> [TASK DIRECTIONS]: Could you copy each line of the listing that holds "title"?

> [SOURCE INFORMATION]:
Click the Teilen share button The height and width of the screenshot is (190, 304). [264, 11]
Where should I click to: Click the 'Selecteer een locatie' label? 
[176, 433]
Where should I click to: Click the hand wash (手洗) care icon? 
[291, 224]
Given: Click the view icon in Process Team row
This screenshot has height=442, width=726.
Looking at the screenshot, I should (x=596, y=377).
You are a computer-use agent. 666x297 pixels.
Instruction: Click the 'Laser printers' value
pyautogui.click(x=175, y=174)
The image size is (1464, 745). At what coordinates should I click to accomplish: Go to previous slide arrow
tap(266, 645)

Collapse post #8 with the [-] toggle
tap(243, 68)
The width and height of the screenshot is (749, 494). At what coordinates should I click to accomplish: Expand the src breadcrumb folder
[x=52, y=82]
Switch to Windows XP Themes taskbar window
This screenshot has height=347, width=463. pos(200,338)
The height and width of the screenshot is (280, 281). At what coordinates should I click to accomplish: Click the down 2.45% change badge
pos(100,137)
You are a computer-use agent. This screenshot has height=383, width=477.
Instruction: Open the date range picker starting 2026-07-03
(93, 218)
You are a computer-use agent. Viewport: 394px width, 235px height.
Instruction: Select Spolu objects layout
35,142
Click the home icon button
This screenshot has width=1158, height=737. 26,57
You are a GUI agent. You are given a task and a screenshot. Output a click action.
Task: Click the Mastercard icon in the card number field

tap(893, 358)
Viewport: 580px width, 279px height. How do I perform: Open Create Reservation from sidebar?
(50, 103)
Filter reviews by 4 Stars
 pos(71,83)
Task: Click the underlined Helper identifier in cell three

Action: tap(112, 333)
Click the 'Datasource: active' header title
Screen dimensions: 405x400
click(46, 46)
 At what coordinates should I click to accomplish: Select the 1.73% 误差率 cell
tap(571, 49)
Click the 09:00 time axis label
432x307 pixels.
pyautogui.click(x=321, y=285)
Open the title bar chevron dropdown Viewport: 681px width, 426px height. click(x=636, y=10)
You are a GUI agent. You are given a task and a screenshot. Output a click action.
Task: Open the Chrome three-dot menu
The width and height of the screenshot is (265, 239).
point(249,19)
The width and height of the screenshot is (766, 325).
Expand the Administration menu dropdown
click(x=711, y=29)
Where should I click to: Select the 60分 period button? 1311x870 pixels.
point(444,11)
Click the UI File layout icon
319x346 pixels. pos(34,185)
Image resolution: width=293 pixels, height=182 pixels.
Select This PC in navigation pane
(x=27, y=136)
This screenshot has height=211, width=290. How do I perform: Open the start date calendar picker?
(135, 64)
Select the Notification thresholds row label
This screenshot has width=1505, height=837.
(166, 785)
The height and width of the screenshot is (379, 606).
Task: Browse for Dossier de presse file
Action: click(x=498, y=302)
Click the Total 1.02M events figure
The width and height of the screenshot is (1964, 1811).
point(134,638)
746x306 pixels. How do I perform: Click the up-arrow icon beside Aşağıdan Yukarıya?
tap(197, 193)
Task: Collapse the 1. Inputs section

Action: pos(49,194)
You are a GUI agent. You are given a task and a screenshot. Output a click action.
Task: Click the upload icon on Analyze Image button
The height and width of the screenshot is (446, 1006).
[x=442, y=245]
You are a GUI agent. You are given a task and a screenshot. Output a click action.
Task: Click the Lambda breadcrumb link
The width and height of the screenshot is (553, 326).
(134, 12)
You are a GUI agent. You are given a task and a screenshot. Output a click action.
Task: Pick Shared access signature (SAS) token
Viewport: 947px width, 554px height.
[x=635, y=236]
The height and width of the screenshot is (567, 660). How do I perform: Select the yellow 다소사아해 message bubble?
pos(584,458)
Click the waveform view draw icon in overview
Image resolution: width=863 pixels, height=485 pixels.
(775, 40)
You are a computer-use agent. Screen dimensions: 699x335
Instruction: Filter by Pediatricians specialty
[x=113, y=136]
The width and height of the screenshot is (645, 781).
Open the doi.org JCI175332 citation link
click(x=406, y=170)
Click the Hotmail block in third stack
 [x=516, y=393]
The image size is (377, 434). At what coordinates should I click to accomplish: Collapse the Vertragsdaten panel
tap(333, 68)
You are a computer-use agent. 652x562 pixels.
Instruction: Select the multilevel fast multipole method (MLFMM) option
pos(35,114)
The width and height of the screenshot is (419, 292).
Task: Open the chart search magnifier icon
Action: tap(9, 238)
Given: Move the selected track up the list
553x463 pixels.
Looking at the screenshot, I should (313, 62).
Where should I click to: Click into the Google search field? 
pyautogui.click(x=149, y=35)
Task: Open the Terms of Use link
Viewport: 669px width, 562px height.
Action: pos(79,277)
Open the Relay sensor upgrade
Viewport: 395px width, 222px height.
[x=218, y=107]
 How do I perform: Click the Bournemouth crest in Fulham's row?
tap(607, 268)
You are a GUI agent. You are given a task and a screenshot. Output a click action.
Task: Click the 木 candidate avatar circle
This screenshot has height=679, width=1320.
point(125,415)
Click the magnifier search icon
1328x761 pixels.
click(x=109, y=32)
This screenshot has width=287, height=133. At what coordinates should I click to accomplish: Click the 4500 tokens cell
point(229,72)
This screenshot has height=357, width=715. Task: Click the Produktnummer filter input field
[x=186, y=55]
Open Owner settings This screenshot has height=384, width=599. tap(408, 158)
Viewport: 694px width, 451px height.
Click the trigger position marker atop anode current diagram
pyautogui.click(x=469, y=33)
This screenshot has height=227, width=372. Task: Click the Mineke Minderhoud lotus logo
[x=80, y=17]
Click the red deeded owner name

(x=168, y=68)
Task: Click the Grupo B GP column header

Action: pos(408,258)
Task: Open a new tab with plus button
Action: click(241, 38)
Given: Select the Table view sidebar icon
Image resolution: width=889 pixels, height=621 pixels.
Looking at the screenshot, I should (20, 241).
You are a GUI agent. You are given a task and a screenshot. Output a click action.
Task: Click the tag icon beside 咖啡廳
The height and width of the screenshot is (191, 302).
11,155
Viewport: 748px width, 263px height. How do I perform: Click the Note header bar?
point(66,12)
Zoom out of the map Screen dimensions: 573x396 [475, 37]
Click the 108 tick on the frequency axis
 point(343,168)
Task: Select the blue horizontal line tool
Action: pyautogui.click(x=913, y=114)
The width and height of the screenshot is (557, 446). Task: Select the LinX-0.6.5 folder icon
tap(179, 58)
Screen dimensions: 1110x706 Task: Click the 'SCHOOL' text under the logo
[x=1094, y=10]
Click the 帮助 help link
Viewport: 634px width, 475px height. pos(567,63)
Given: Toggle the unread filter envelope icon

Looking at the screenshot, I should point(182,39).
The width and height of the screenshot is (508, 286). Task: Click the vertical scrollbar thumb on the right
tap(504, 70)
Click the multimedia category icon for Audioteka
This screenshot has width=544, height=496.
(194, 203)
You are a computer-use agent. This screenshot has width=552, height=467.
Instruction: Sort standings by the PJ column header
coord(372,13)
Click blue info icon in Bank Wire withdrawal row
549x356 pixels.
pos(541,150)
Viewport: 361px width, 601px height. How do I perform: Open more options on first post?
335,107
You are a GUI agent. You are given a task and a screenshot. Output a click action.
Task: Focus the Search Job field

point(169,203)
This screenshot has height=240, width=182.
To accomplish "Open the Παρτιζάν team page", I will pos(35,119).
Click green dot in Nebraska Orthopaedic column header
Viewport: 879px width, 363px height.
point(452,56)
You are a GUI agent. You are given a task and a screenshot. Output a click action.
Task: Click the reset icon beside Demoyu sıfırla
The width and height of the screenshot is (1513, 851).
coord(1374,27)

> [FINISHED EXERCISE]:
Click the 'Datasource: active' header title
Open the title bar chevron dropdown Viewport: 681px width, 426px height. click(x=636, y=10)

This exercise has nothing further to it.